**Assigned task:** Here the job is to return only the lines of the material, exactly, from the first one to the line with "Click the user".
====== Data to process ======
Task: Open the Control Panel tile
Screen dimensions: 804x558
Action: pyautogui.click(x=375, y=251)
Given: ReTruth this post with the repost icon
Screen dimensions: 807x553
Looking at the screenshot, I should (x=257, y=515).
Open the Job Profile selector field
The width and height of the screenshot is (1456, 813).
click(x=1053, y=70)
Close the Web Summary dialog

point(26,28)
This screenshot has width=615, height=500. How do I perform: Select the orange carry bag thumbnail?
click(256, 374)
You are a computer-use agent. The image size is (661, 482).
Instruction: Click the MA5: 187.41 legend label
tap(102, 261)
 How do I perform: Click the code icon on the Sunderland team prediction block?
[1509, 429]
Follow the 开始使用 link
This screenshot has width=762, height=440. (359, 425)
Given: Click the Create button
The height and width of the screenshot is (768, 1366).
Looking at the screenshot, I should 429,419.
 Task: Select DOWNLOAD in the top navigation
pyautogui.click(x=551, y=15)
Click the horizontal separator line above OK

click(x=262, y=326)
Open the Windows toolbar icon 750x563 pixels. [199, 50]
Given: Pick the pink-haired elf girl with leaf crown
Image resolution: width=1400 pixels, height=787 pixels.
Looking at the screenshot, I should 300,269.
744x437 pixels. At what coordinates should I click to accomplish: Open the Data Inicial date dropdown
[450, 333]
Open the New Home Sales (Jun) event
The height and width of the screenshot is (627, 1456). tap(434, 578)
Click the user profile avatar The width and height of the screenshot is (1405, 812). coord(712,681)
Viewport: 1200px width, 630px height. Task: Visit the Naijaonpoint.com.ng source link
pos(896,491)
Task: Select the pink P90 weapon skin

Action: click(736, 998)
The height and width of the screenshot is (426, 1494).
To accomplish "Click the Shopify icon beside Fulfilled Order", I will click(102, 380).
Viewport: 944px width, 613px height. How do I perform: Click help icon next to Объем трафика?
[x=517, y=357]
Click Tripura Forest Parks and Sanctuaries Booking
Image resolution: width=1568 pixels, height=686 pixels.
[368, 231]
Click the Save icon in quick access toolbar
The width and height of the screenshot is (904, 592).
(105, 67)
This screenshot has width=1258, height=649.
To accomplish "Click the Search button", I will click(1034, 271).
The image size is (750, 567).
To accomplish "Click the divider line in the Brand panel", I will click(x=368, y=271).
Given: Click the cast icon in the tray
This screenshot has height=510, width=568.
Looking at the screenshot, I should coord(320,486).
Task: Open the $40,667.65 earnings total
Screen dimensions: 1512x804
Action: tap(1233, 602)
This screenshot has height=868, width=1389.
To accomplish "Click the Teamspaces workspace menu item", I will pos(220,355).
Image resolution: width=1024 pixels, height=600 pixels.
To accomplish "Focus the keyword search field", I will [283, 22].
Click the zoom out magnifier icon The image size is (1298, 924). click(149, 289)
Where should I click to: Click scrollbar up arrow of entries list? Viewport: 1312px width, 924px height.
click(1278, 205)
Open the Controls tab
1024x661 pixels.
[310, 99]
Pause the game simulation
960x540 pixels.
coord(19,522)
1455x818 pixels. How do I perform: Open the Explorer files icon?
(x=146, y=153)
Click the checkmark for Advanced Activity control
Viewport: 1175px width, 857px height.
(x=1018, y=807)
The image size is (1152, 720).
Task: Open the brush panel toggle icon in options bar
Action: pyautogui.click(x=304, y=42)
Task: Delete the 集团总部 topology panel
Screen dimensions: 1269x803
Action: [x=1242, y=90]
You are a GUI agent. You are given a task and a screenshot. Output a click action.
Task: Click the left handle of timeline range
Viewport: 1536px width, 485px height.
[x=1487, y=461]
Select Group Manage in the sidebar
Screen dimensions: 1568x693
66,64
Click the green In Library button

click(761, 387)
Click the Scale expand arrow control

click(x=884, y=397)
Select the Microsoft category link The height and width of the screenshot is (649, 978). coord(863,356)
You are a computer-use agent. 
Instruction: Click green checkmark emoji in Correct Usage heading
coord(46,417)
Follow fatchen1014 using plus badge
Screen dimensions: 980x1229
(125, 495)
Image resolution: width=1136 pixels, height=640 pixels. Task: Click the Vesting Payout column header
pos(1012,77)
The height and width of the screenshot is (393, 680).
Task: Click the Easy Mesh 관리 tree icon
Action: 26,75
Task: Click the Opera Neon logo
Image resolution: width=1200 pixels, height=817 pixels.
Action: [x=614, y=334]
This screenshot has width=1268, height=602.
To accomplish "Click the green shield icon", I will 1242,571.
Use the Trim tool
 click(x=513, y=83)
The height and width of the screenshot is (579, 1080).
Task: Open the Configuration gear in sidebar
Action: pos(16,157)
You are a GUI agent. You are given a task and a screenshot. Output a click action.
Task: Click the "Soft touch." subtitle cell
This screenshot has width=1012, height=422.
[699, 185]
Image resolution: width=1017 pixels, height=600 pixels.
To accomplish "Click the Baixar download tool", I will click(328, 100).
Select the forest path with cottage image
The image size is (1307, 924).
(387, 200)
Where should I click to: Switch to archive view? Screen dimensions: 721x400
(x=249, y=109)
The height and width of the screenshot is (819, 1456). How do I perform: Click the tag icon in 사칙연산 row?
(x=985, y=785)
======
**Task answer:**
Task: Open the Control Panel tile
Screen dimensions: 804x558
Action: pyautogui.click(x=375, y=251)
Given: ReTruth this post with the repost icon
Screen dimensions: 807x553
Looking at the screenshot, I should (x=257, y=515).
Open the Job Profile selector field
The width and height of the screenshot is (1456, 813).
click(x=1053, y=70)
Close the Web Summary dialog

point(26,28)
This screenshot has width=615, height=500. How do I perform: Select the orange carry bag thumbnail?
click(256, 374)
You are a computer-use agent. The image size is (661, 482).
Instruction: Click the MA5: 187.41 legend label
tap(102, 261)
 How do I perform: Click the code icon on the Sunderland team prediction block?
[1509, 429]
Follow the 开始使用 link
This screenshot has width=762, height=440. (359, 425)
Given: Click the Create button
The height and width of the screenshot is (768, 1366).
Looking at the screenshot, I should 429,419.
 Task: Select DOWNLOAD in the top navigation
pyautogui.click(x=551, y=15)
Click the horizontal separator line above OK

click(x=262, y=326)
Open the Windows toolbar icon 750x563 pixels. [199, 50]
Given: Pick the pink-haired elf girl with leaf crown
Image resolution: width=1400 pixels, height=787 pixels.
Looking at the screenshot, I should 300,269.
744x437 pixels. At what coordinates should I click to accomplish: Open the Data Inicial date dropdown
[450, 333]
Open the New Home Sales (Jun) event
The height and width of the screenshot is (627, 1456). tap(434, 578)
Click the user profile avatar The width and height of the screenshot is (1405, 812). coord(712,681)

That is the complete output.